## Prompt 1
In the rideshare tipping thread, please rewrite the passage from "They just rolled" up to and including "fro) in Denver.", changing "Denver" to "Chicago".
## Prompt 2
According to the rideshare tipping thread, how much did mjhawk make from tips in 3 weeks?

## Text extract
|---|

They just rolled it out today here for Uber and I decided to take the day off but with Lyft I probably make about 5-10% extra from it. It really helps with long trips as many will tip you $20+. Essentially you can probably count on overall tips now to pay for your gas at least.


----------



## Duber12 (Dec 18, 2015)

Four airport trips (to and fro) in Denver.

3 out of 4 tipped

$2, $2 and $6.

Note: 15 percent of these fares is approximately $5.


----------



## Ontariocauber (Jul 18, 2017)

I average about 3-5 dollars a day 12-13 trips. Any body know whats going in with the double tips today do we get it to day or on monday payday


----------



## Macl0w (Jul 19, 2017)

Bunch of cheap fools using uber. What's the worst is uber set the precedent that not tipping is ok. By not having it until a few weeks ago. There isMuch better tips on lyft percentage wise which on why I favor lyft rides


----------



## DRider85 (Nov 19, 2016)

Macl0w said:


> Bunch of cheap fools using uber. What's the worst is uber set the precedent that not tipping is ok. By not having it until a few weeks ago. There isMuch better tips on lyft percentage wise which on why I favor lyft rides


Yea now they see the tip option the same as tipping a cashier


----------



## riChElwAy (Jan 13, 2015)

it might take quite a while for the non-tipping culture of Uber to become a welcomed tipping culture by the riders... i have already had a couple riders say "i've got your tip in the app" .. i'm still waiting for those tips ....


----------



## mjhawk (May 13, 2016)

So far in 3 weeks I've made $23 from tips. Much better then the $7 I got before in app tipping for the 19 previous weeks... I'm pleased


----------



## Tony76 (Oct 2, 2016)

Uber passengers are some of the stingiest and miserly people on the planet. They are ungrateful thugs who typify today's selfish society. Case in point: due to heavy rain and rush hour traffic, it took me nearly an hour to complete a 6 mile trip; the pax also kept on insisting that I take her "shortcut" route, which I did. Once we reached her destination, the lady gets out and doesn't even thank me for putting up and complying with her bs for that long hour.


----------

|---|

## Entries shown
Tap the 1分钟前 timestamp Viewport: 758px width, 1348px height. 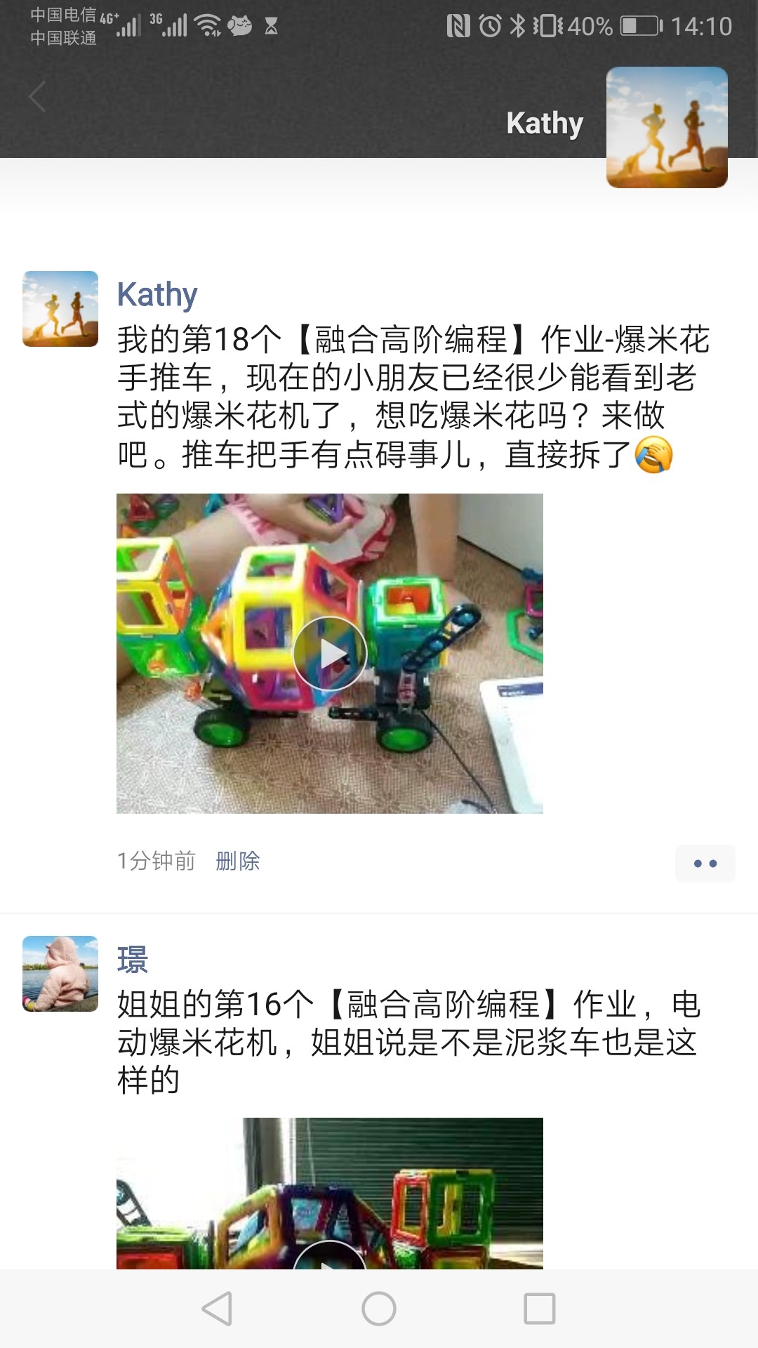point(156,861)
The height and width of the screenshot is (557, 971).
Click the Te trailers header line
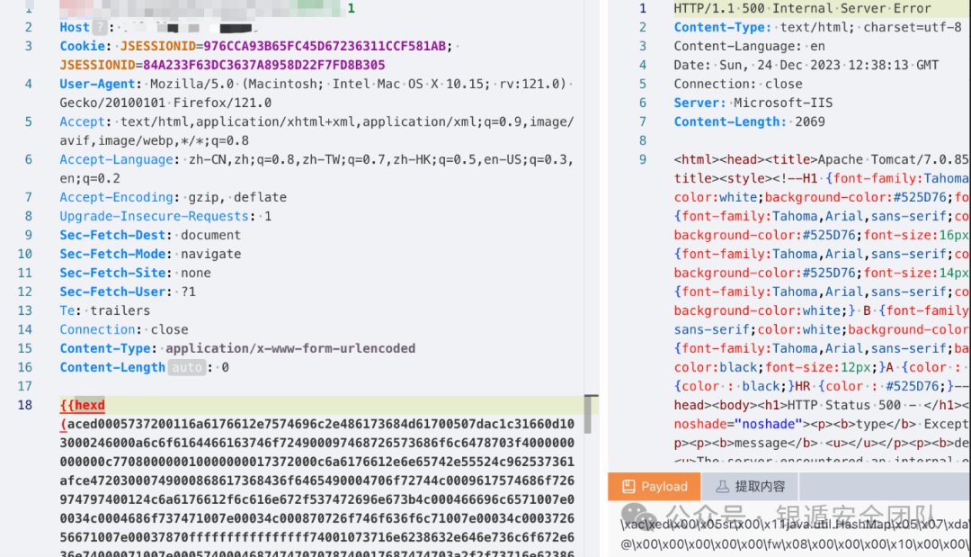tap(104, 310)
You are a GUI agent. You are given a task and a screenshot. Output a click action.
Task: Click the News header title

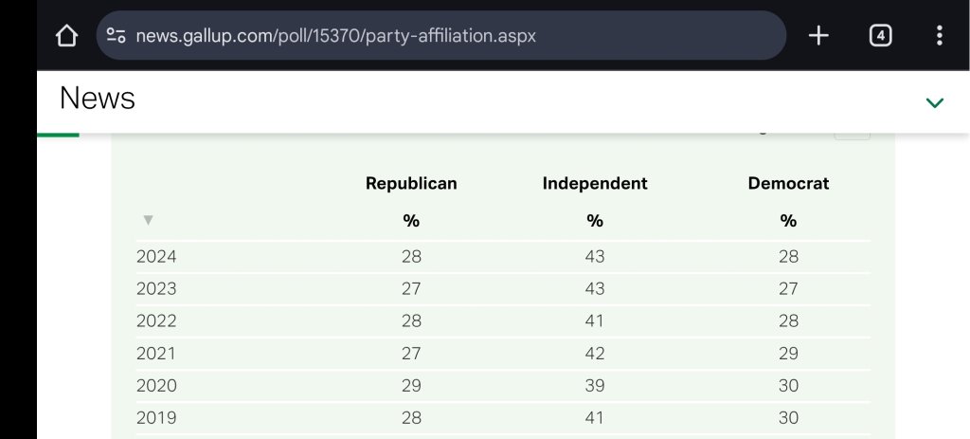click(98, 98)
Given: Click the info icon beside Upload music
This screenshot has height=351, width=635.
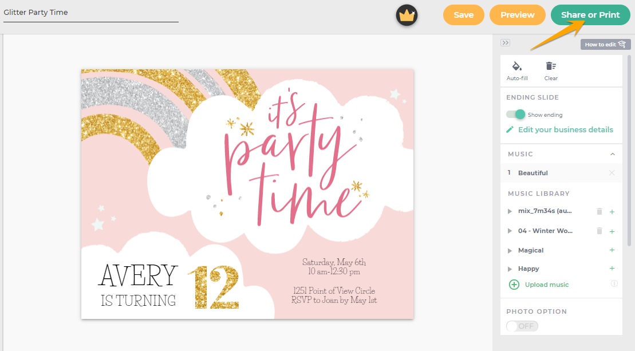Looking at the screenshot, I should pos(614,283).
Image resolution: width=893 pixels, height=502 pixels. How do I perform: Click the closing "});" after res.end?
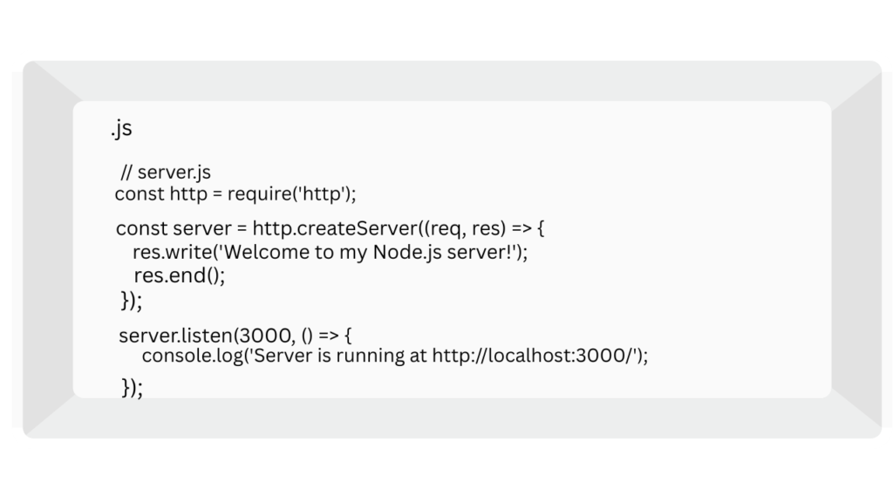pyautogui.click(x=131, y=302)
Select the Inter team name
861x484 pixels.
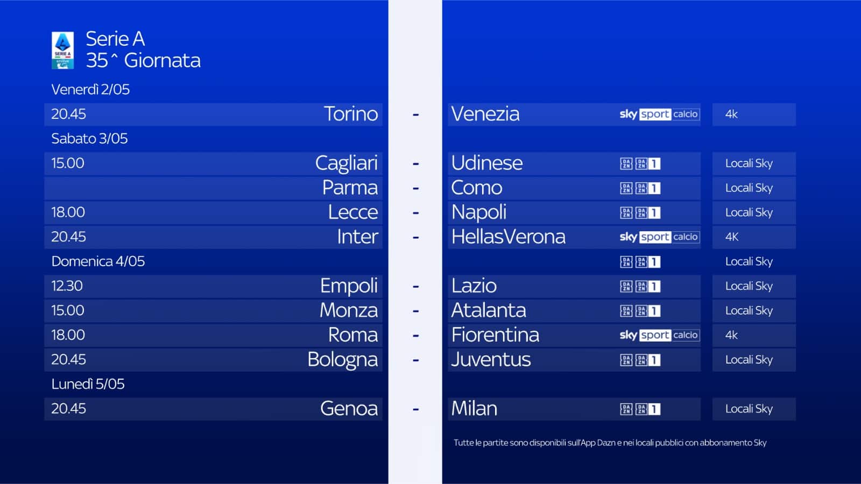357,237
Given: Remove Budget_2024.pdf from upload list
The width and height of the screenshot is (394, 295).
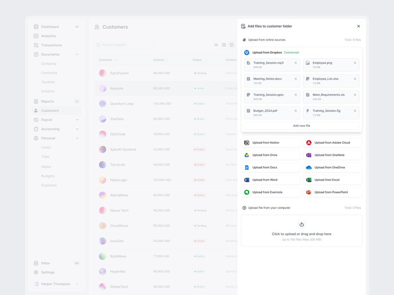Looking at the screenshot, I should (296, 111).
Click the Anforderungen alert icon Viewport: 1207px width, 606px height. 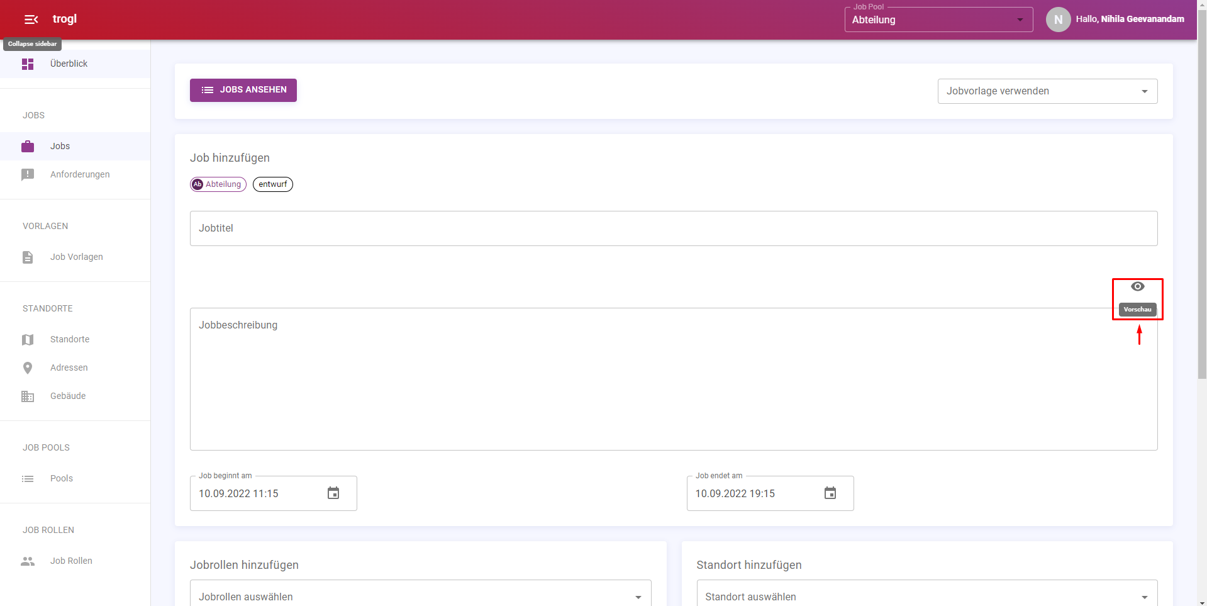(x=28, y=175)
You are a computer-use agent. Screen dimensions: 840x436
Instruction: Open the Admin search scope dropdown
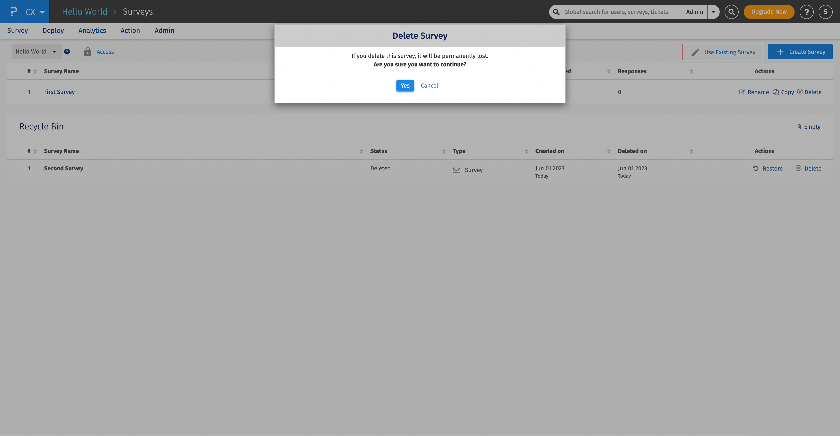pos(713,12)
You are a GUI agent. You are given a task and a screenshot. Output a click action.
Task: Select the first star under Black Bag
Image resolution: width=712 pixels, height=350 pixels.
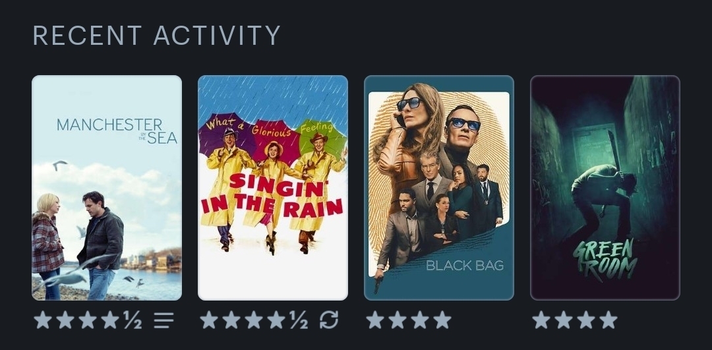tap(375, 320)
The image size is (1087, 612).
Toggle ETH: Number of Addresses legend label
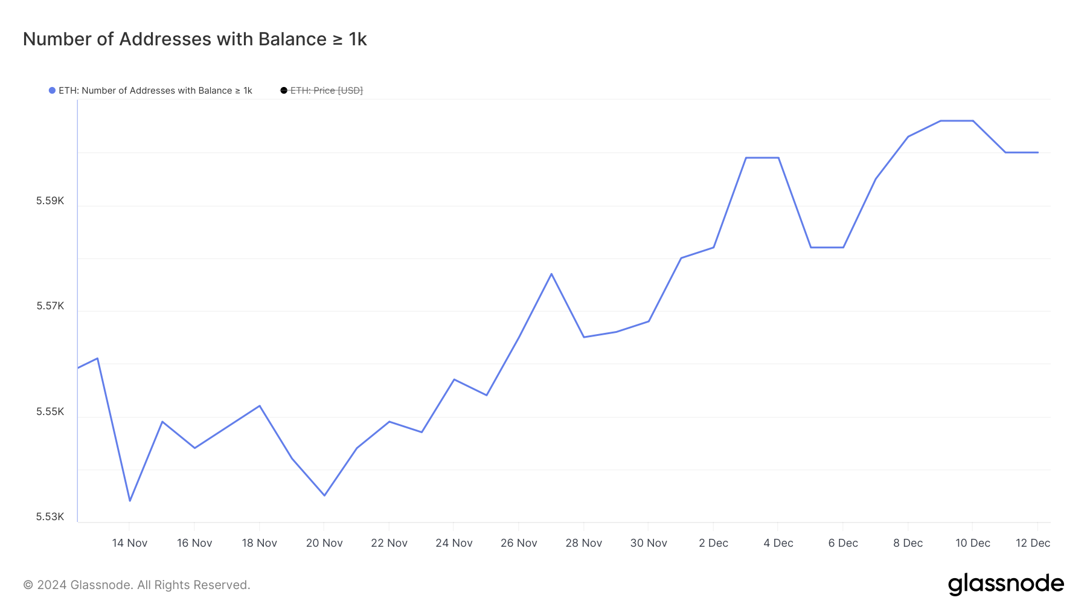tap(155, 91)
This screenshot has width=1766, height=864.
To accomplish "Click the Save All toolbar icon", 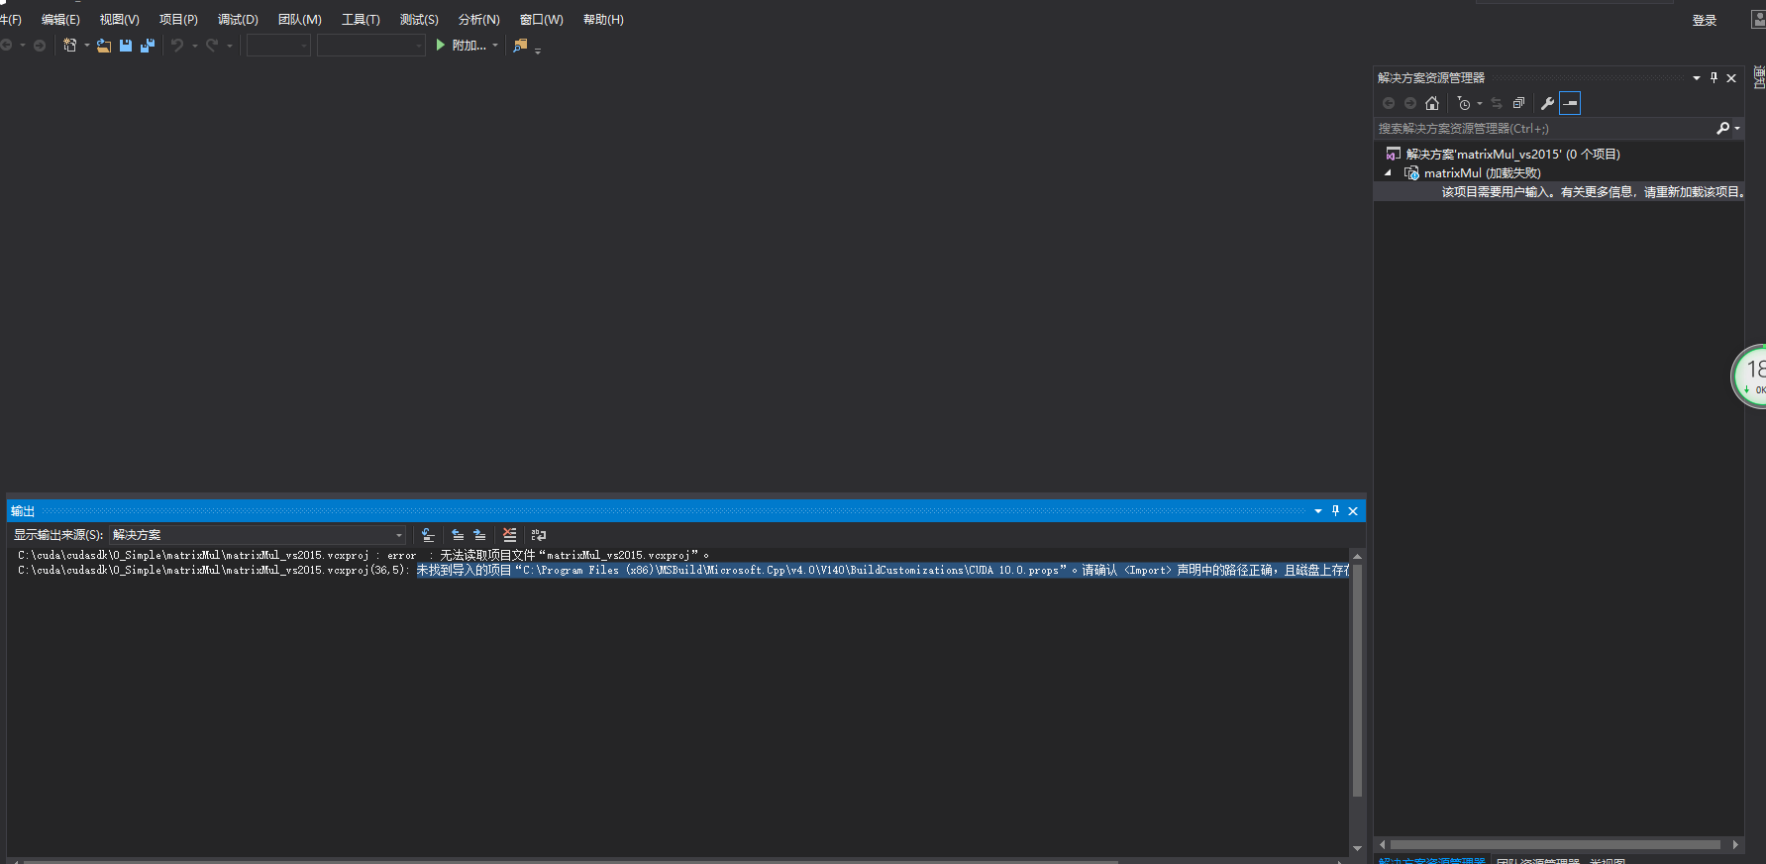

|---|

## Exercise solution 1
They just rolled it out today here for Uber and I decided to take the day off but with Lyft I probably make about 5-10% extra from it. It really helps with long trips as many will tip you $20+. Essentially you can probably count on overall tips now to pay for your gas at least.


----------



## Duber12 (Dec 18, 2015)

Four airport trips (to and fro) in Chicago.

## Exercise solution 2
$23